#### The task
Copy out, word for word, the full passage about EU-UK trade talks resuming in Brussels.

#### Quoted passage
Talks on a future EU-UK trade deal have resumed in Brussels, with negotiators meeting face-to-face for the first time since the COVID-19 outbreak forced the process to be carried out via video link.
Both sides have indicated a new drive to make headway with intensified talks over the coming weeks, following the virtual meeting earlier in June between UK Prime Minister Boris Johnson and European Commission President Ursula von der Leyen.
That encounter saw the EU accept the British government’s refusal to countenance an extension to the transition period, which keeps pre-Brexit arrangements largely as they were until it expires at the end of the year.
But the deadline for reaching agreement on a wide range of issues is earlier in practice to allow time for ratification, and Downing Street has said talks must not drag on into the autumn.
However, London and Brussels remain far apart on key issues such as fishing policy and the commitment to a “level playing field” in competition, as set out in the divorce deal.
Despite some more positive noises suggesting compromise, there is little sign so far of a break in the stalemate throughout several rounds of talks on the future relationship since the UK left the EU in January.

#### Raw data
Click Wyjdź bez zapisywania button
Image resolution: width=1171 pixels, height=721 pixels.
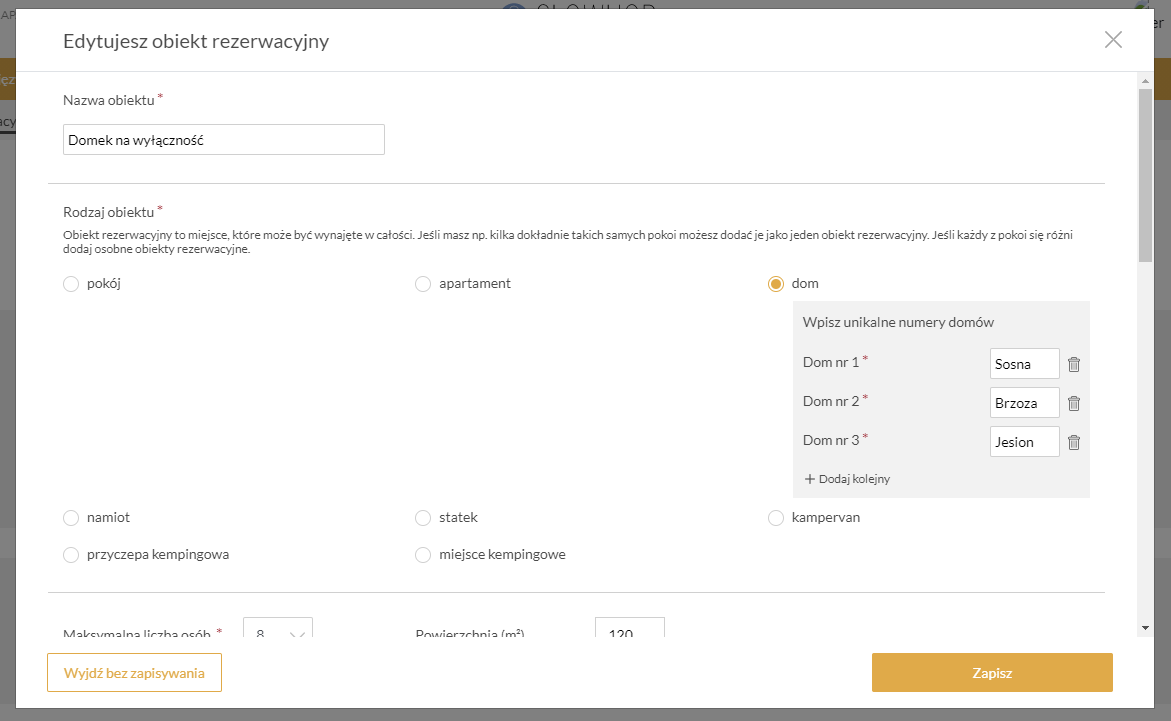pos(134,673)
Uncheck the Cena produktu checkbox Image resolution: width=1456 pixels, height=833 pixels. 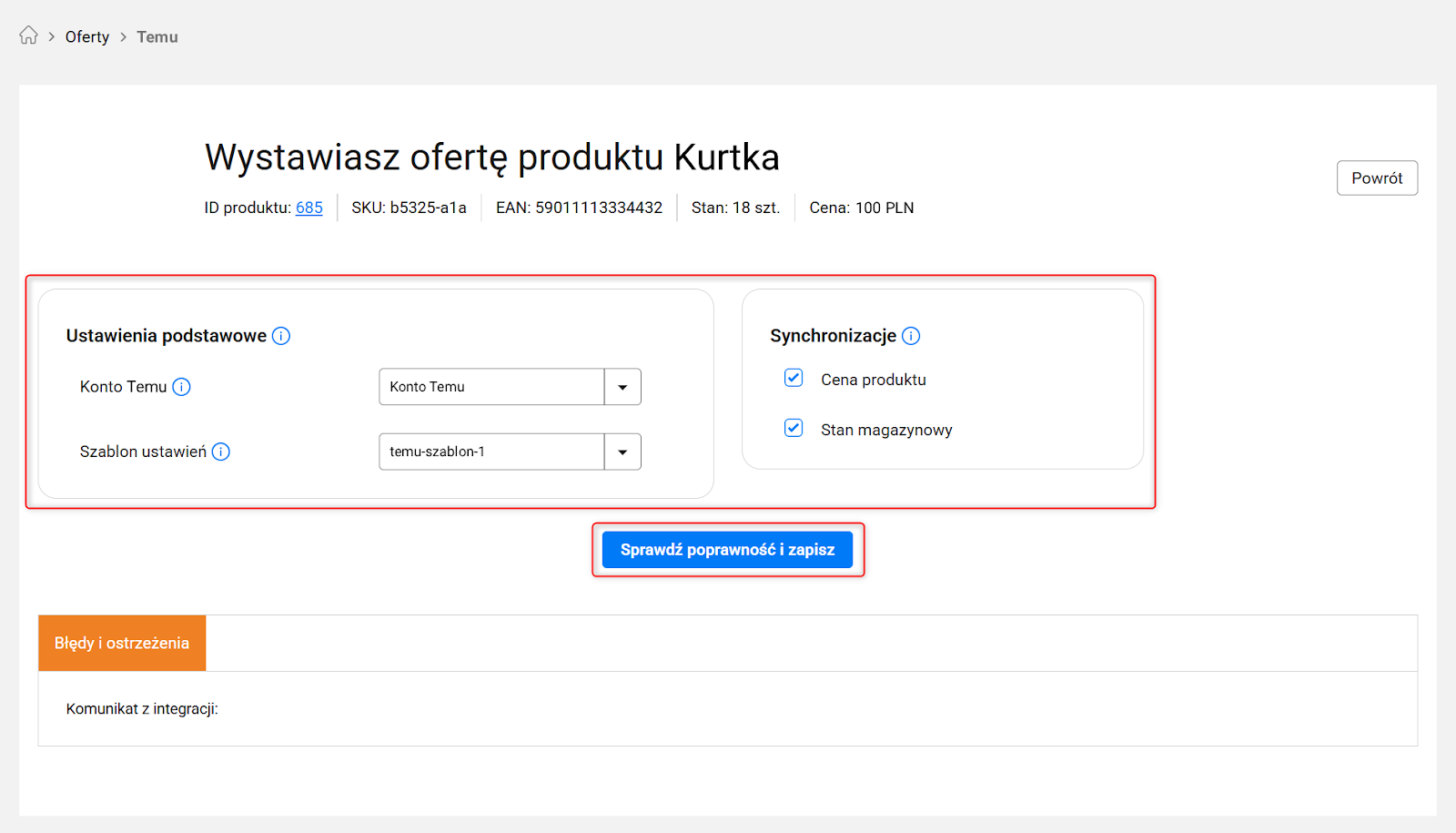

#### Completed task
Talks on a future EU-UK trade deal have resumed in Brussels, with negotiators meeting face-to-face for the first time since the COVID-19 outbreak forced the process to be carried out via video link.
Both sides have indicated a new drive to make headway with intensified talks over the coming weeks, following the virtual meeting earlier in June between UK Prime Minister Boris Johnson and European Commission President Ursula von der Leyen.
That encounter saw the EU accept the British government’s refusal to countenance an extension to the transition period, which keeps pre-Brexit arrangements largely as they were until it expires at the end of the year.
But the deadline for reaching agreement on a wide range of issues is earlier in practice to allow time for ratification, and Downing Street has said talks must not drag on into the autumn.
However, London and Brussels remain far apart on key issues such as fishing policy and the commitment to a “level playing field” in competition, as set out in the divorce deal.
Despite some more positive noises suggesting compromise, there is little sign so far of a break in the stalemate throughout several rounds of talks on the future relationship since the UK left the EU in January.